H.L. Hunt later gave $1 million to Curtis LeMay and supported him when he ran for VP under the American Independent ticket with George Wallace. George Wallace later said that his money men insisted that Curtis LeMay be on the ticket as VP.
D.H. Byrd, a big LeMay supporter and friend, was the one who owned the Texas School Book Depository building. D. H. Byrd later wrote an autobiography “I’m An Endangered Species” in which he does not mention the JFK assasination. Byrd later had the so-called “sniper’s window” of the 6th floor of the TSBD removed as a memento.
Gen. Edward Lansdale, an Air Force general with a deep CIA background was photographed 5 feet west of the TSBD on 11/22/63 and he was identified by both his peers Col. Fletcher Prouty and Gen. Victor Krulak.
LBJ’s military attache was Co. Howard Burris. Gen. Charles Cabell was an Air Force General who was appointed deputy director of the CIA in 1963. Cabell was latered fired by JFK. Charles Cabell’s brother was Earl Cabell, the Mayor of Dallas at the time of the JFK assassination.
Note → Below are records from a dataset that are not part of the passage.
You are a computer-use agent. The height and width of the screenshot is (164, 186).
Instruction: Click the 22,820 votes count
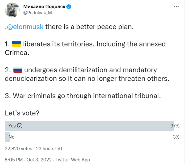tap(19, 148)
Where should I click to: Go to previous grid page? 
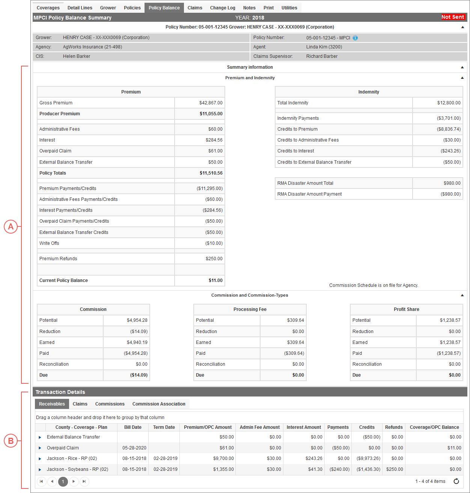click(52, 481)
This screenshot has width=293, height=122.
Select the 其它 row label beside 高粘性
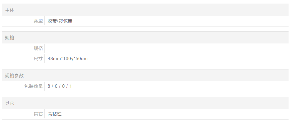(38, 114)
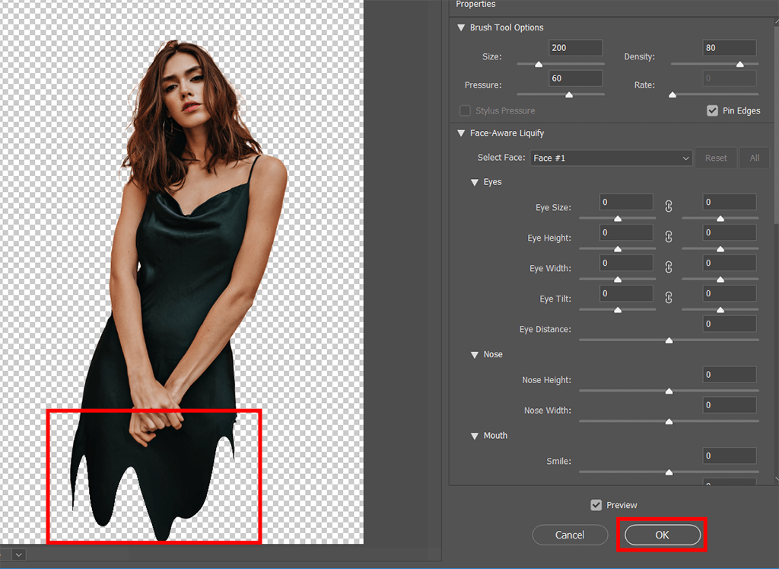Viewport: 779px width, 569px height.
Task: Collapse the Nose settings group
Action: [x=475, y=354]
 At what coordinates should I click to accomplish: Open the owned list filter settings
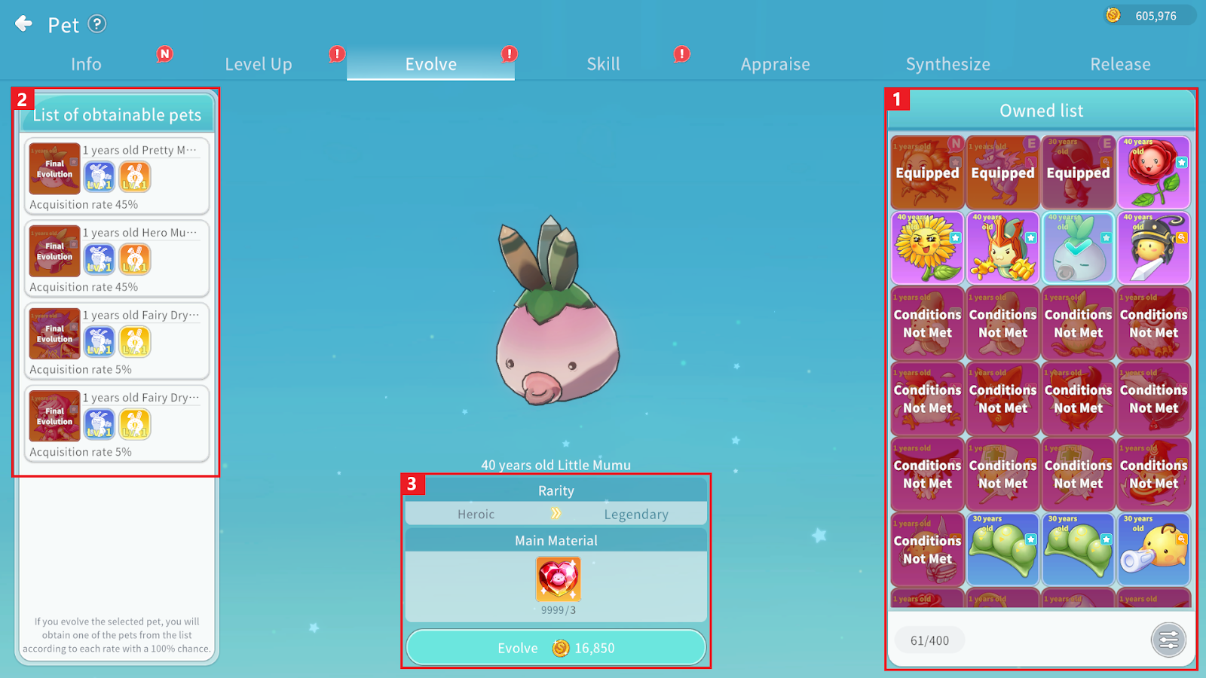pyautogui.click(x=1168, y=640)
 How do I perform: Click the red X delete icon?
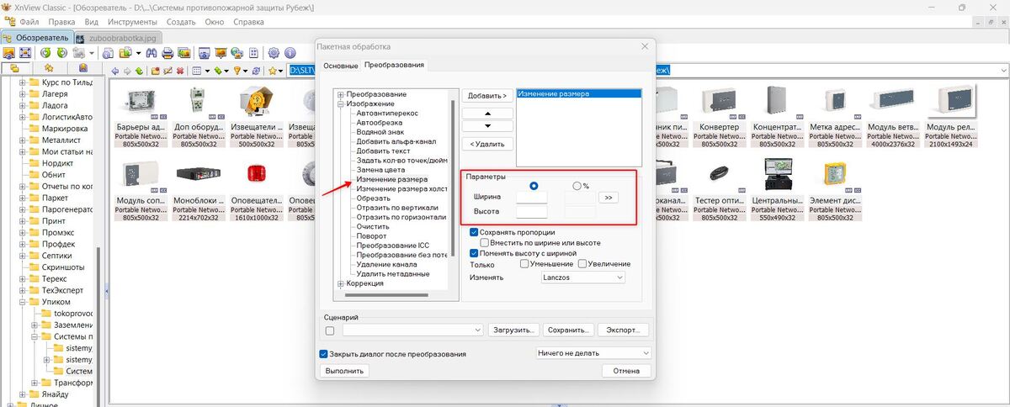pyautogui.click(x=181, y=71)
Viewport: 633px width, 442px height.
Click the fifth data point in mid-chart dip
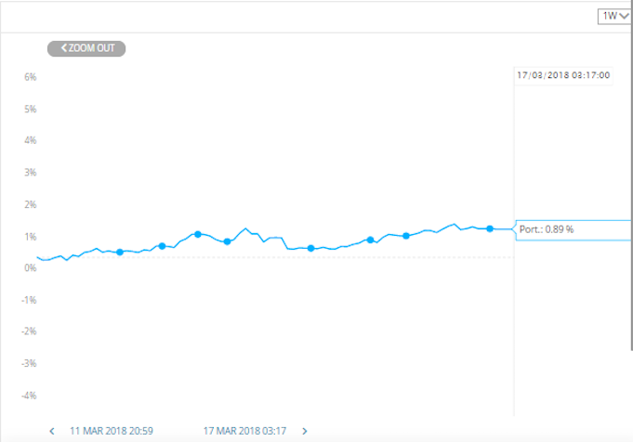point(310,249)
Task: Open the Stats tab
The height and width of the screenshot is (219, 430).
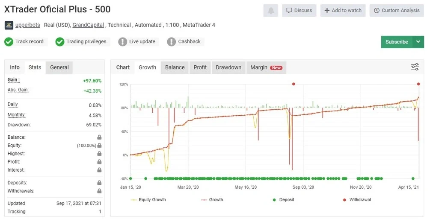Action: tap(35, 67)
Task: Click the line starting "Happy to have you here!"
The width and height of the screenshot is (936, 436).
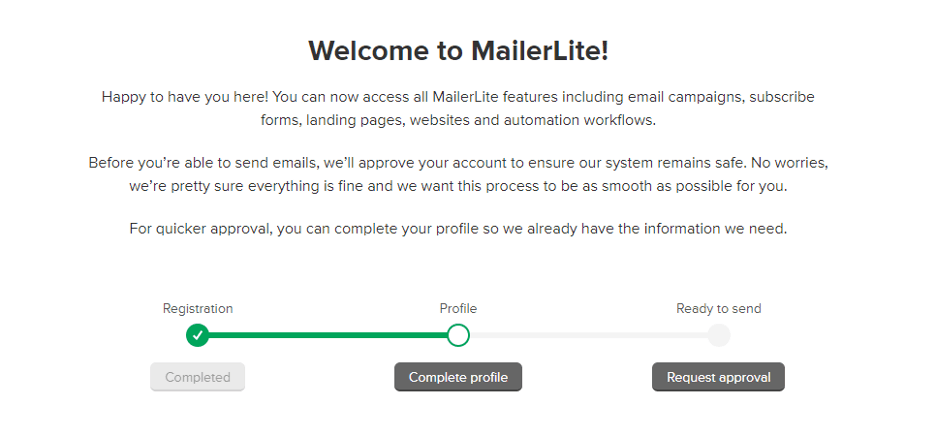Action: (458, 97)
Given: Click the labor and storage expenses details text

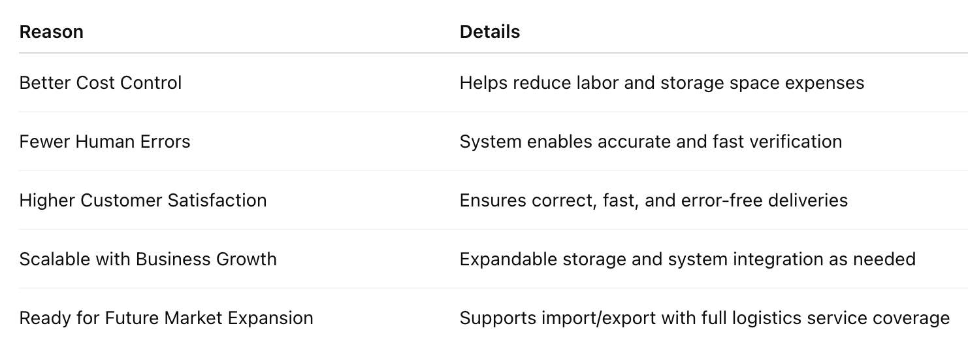Looking at the screenshot, I should pyautogui.click(x=662, y=83).
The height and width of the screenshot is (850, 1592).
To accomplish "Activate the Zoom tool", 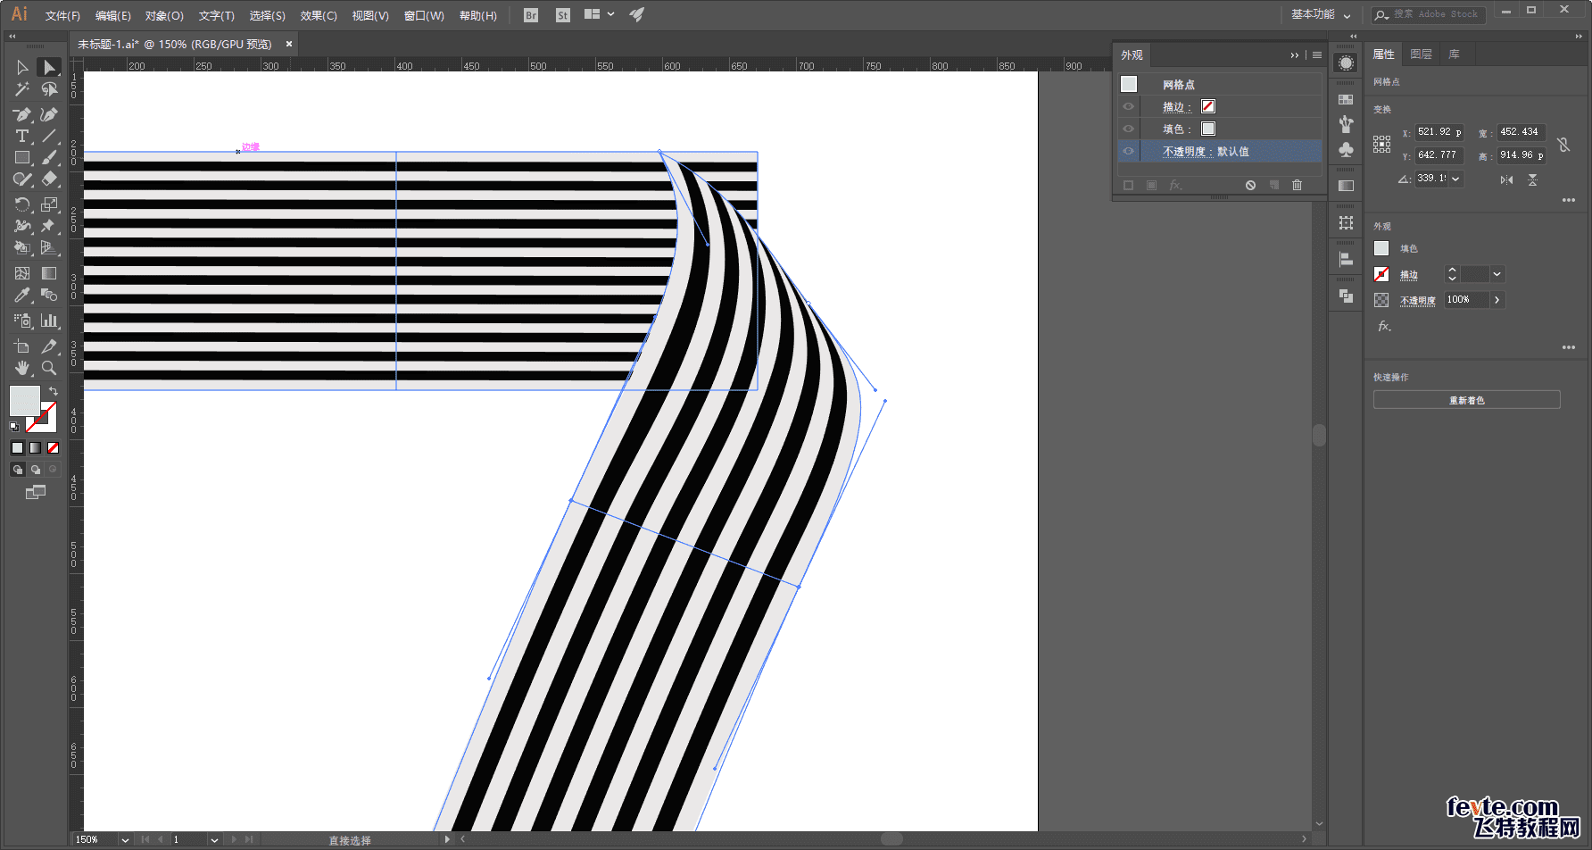I will (49, 368).
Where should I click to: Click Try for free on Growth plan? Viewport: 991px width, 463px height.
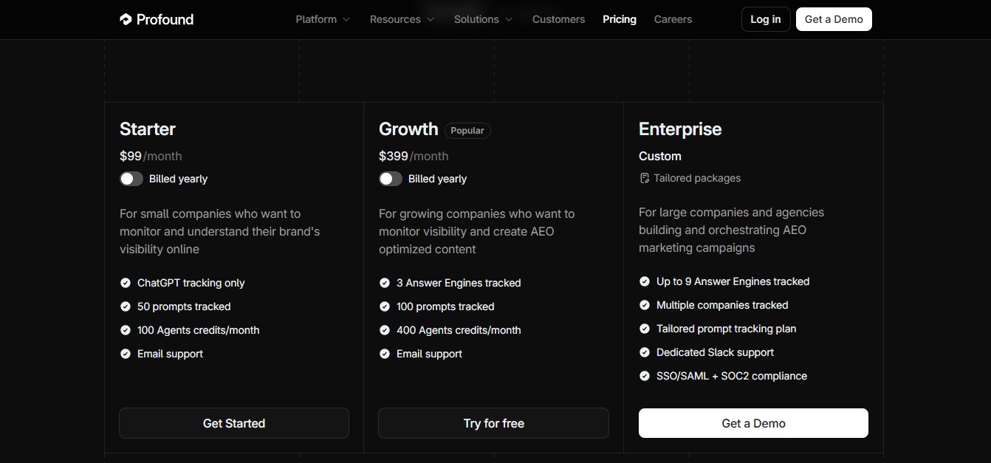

Pretty much all those Air Force men mentioned and those Texas oil men and military contractors hated both JFK and Robert Kennedy with a white hot passion. Ditto LBJ and Hoover who were tight with these same circles.
And how about LeMay’s reaction once the Cuban Missile Crisis was settled?: “The biggest defeat in our nation’s history!”
As I do JFK research, I have come to the conclusion that CIA/military/shadow government rage over Cuba policy was a far, far bigger reason for the JFK assassination than Vietnam policy.
That is why Nixon would refer to it the JFK assassination as the “whole Bay of Pigs thing” and not the “whole Saigon thing.”
Here are some more Cold Warrior quotes, which in retrospect from what we know now, seem pretty stupid, even dangerously stupid.
We locked Castro’s communism into Latin America and threw away the key to its removal,” growled Barry Goldwater.
“Kennedy pulled defeat out of the jaws of victory,” wrote Richard Nixon. “Then gave the Soviets squatters rights in our backyard.”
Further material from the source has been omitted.